Vale ressaltar que, ao referir-se ao trabalho como vendedora Dona Railda inclui sua prática atual no movimento social de cultura do Subúrbio como ação e trabalho voluntários. Observei que esta forma de entender e classificar a participação nos movimentos sociais -, como trabalho voluntário -, na atualidade, indica um deslocamento de sentido na compreensão e na forma de relacionamento pessoais atualmente. Isto ocorre – mesmo entre algumas mulheres que já têm atuação há décadas –, nestes “movimentos” e com a própria luta, desde os finais dos anos 1990 e primeiros do século XXI. Encontro, da mesma forma, em outros relatos este mesmo deslocamento de perspectiva.

É importante dizer que no rol dos migrantes entrevistados com trajetórias marcadas pela participação política, vinculada ou não a algum movimento social, a própria concepção de movimento indica diferentes dimensões. Então, estar no movimento significa participar de um “movimento”,[6] compartilhar de suas “bandeiras”, pautas de reivindicações e ações orientadas; mas, da mesma forma, pode significar estar nos lugares onde estão as pessoas, onde a vida acontece e onde pode participar desses acontecimentos.
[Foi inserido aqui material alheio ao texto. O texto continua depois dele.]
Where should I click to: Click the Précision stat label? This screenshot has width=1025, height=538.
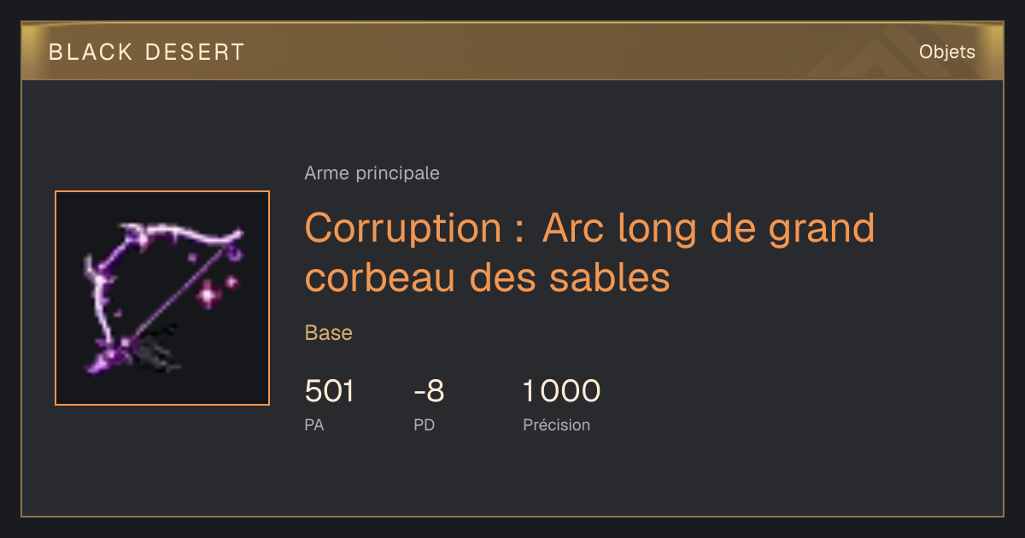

Naschieli Loera (2009) aponta para estas múltiplas concepções sobre estar no “movimento” ao acompanhar a trajetória de trabalhadores sem terra no percurso dos acampamentos.

A concepção de estar ‘no’ e ‘em’ movimento informa muito dessa trajetória. Essa mulher, bem como outras mulheres, construiu uma trajetória ‘no’ e ‘em’ movimento na busca por superar as carências de serviços, infraestrutura e benefícios sociais, em busca de garantir melhores condições de vida, através da luta coletiva. O processo de envolvimento e participação destas mulheres negras nos movimentos possibilitou a elas dar um salto conceitual e político fundamental, ao transformar as “carências” em necessidades através da luta coletiva.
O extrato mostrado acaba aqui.